= Beginning of Section =

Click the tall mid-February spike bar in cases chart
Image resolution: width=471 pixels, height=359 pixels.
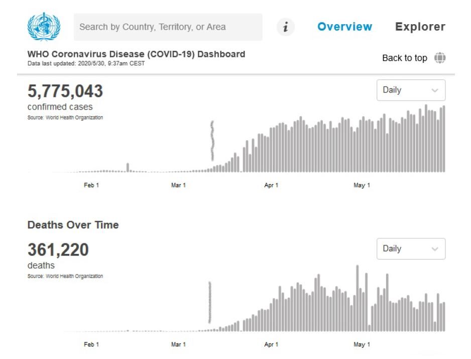click(128, 167)
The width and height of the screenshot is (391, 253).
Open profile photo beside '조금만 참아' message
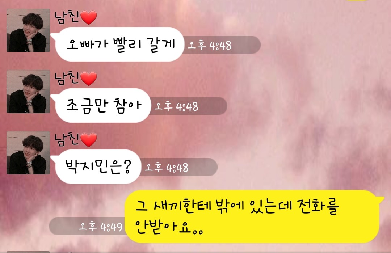28,92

= End of Section =

Problem description:
Retype every record above exactly as written, but leave out the pictures.

Exercise answer:
Click the tall mid-February spike bar in cases chart
Image resolution: width=471 pixels, height=359 pixels.
click(128, 167)
The width and height of the screenshot is (391, 253).
Open profile photo beside '조금만 참아' message
28,92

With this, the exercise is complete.